Poor cyber hygiene to blame not hacking
Controversial blacklists divulging names and intimate personal details of hundreds of tenants can still be accessed online despite an apology from the South Canterbury Property Investment Association, and an assurance that the website was now blocked.
Stuff revealed last Sunday that compromising of information about hundreds of South Canterbury residents, including decades-old criminal records ‘‘meant for members only’’ was made public online by the investor’s association. A basic search of the association’s website discloses the controversial lists and all the information on it.
South Canterbury Property Investment Association (SCPIA) president Kerry Beveridge initially said the data had been ‘hacked’, but a cyber security expert believes they were careless and the information could be easily accessed.

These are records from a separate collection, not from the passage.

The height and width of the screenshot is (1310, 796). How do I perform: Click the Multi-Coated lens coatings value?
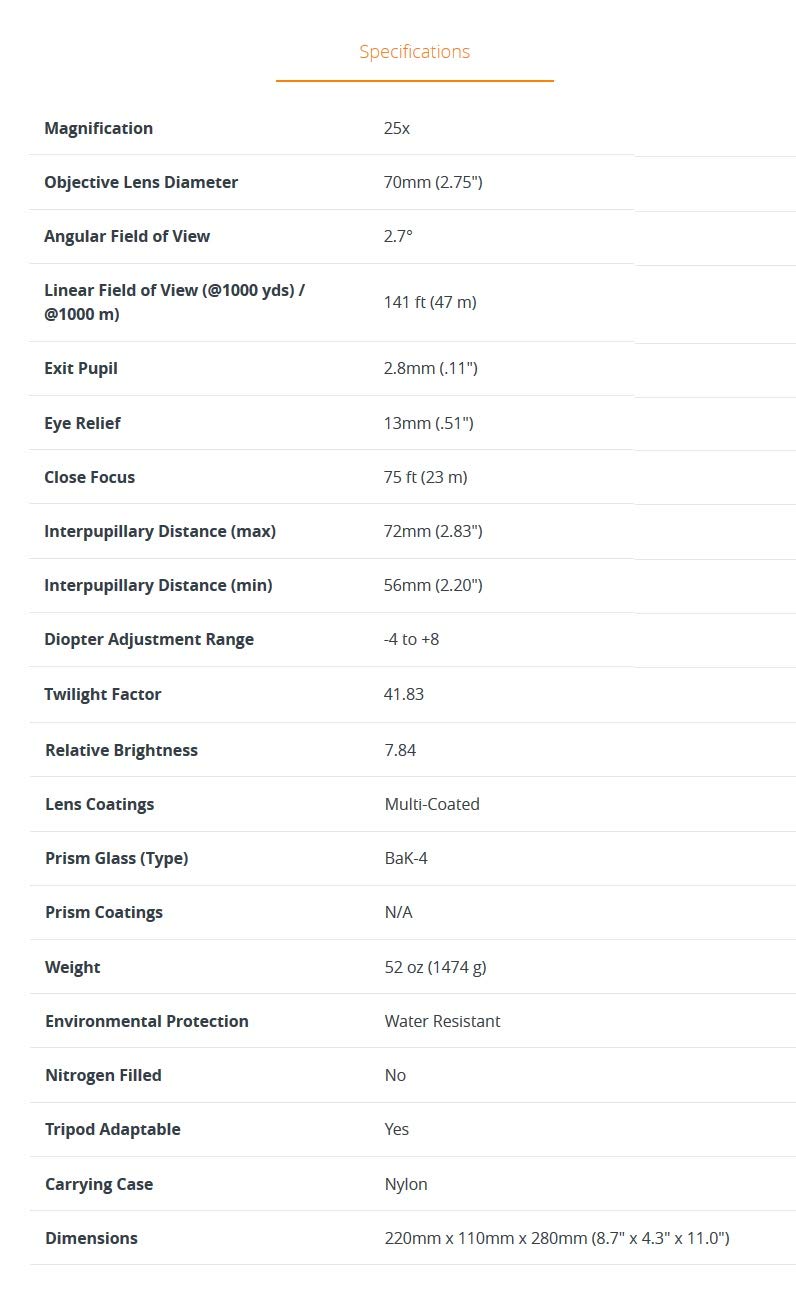(432, 804)
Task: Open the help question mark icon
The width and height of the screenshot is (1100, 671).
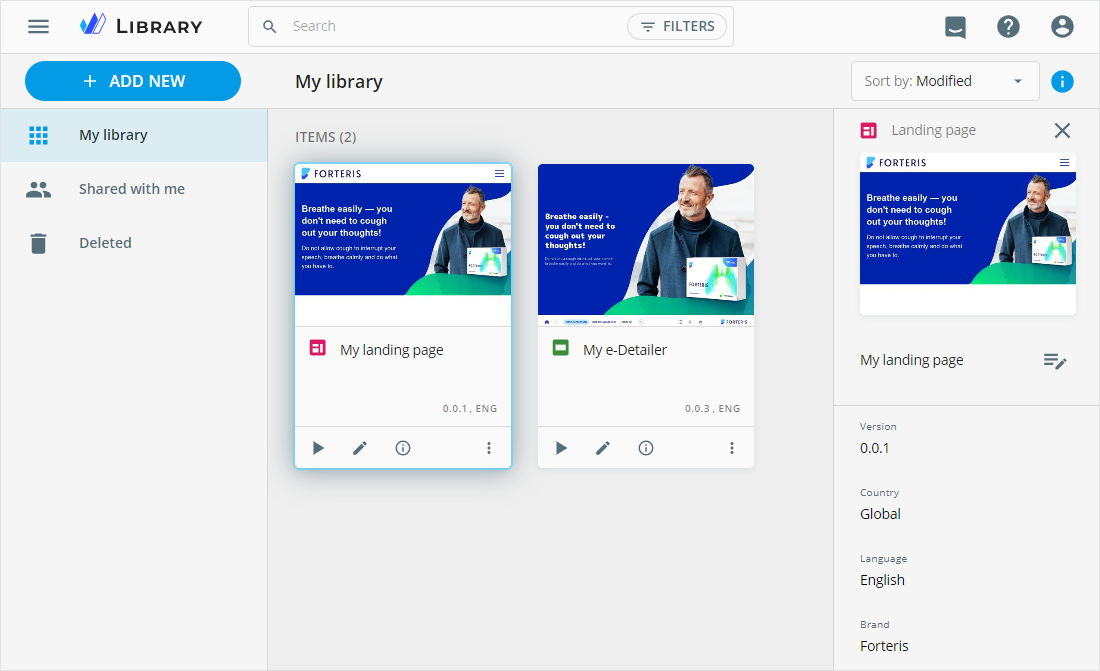Action: pos(1008,27)
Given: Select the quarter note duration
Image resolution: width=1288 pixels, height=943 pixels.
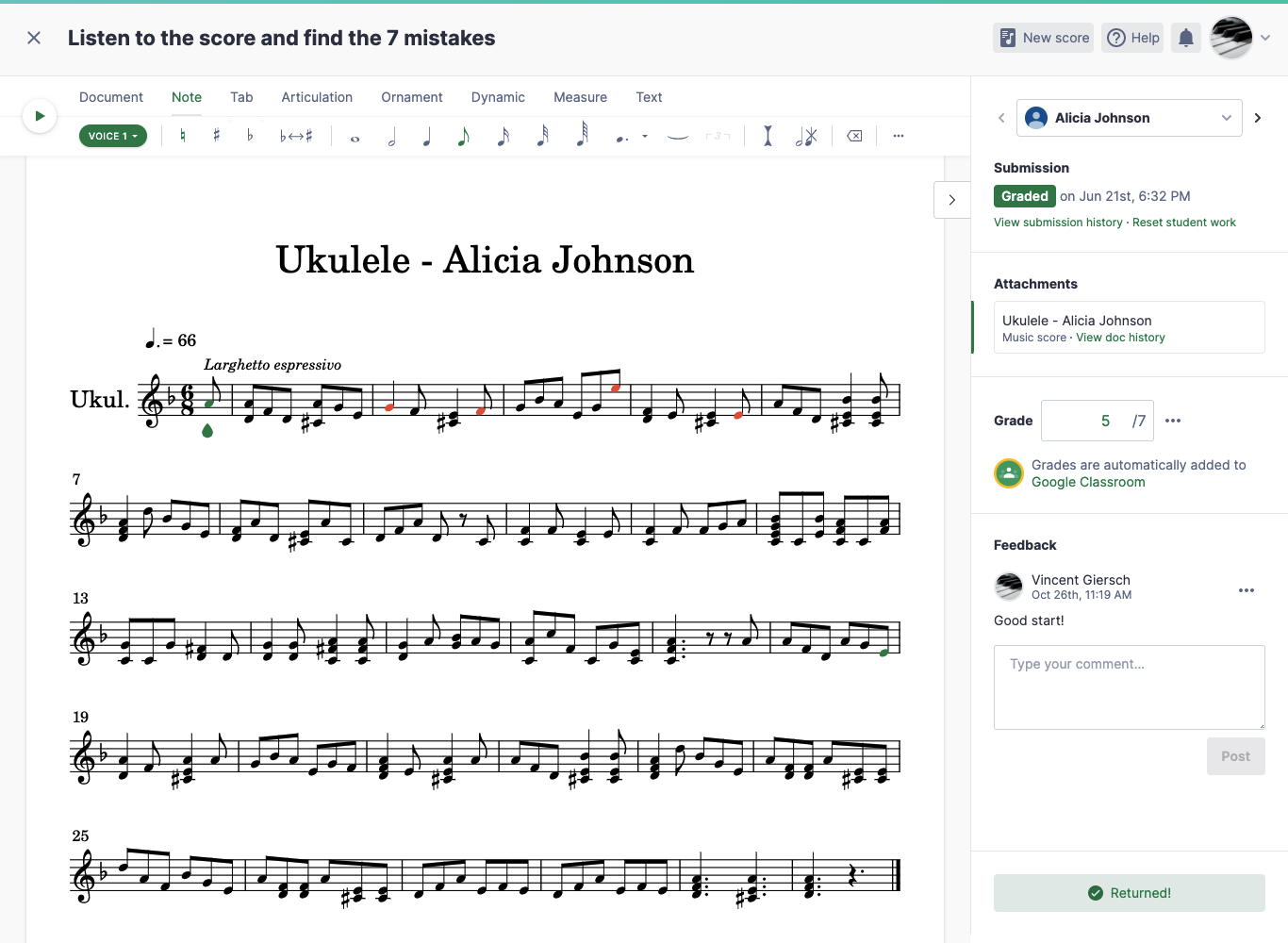Looking at the screenshot, I should coord(426,136).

Several attempts to gain comment from Beveridge, who won the landlord of the year title at the annual New Zealand Property Investors Federation in 2017, over this latest finding proved unsuccessful.Cybersec New Zealand reviewed the association’s website and found they were ‘‘careless’’.
‘‘All of the negative publicity for SCPIA, and the inconvenience and embarrassment to those on the list, could have been avoided with a simple vulnerability assessment of the website,’’ Cybersec New Zealand managing director Hardus Viljoen said.

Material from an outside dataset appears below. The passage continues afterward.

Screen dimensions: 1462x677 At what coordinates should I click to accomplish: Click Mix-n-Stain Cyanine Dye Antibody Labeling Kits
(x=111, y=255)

‘‘This is more a case of poor cyber hygiene than a hack,’’ Viljoen said.
The conundrum for the SCPIA is how after removing the files from the unsecured location on their website, they were are still available to the public on Google, he said.
‘‘As part of the Internet Archive project, these files were ‘backed up’ and copies are still freely available on the internet.’’
If SCPIA had been this careless in other parts of the world,, the association would be facing a massive fine. In the European Union, which recently imposed strict penalties for privacy breaches, they could have been facing a fine of millions of Euros.
Privacy Commissioner spokesman Sam Williams said it was prevented from imposing fines by the Privacy Act, but the commissioner wanted greater powers to issue fines.
Williams said the commissioner investigated and aimed to settle privacy disputes in response to complaints and sometimes those settlements include financial compensation.
‘‘If the dispute is not settled, the complainant can take their case to the Human Rights Review Tribunal, which can award damages.’’
‘‘The Office of the Privacy Commissioner has been in contact with the SCPIA, offering advice and support to help ensure that it meets its obligations under the Privacy Act,’’ Williams said.
‘‘The SCPIA has been following our guidance.’’
Earlier this week, the SCPIA head Beveridge expressed regret at divulging the names and intimate personal details of tenants in the region. ‘‘The Committee of South Canterbury Property Investors Association sincerely apologises to anyone affected by the unauthorised release of individuals’ information held by us,’’ he said.
‘‘As soon as we were made aware of the problem the association removed its website.’’
New Zealand Property Investors’ Federation chief executive Andrew King said the SCPIA was taking measures to rectify their situation.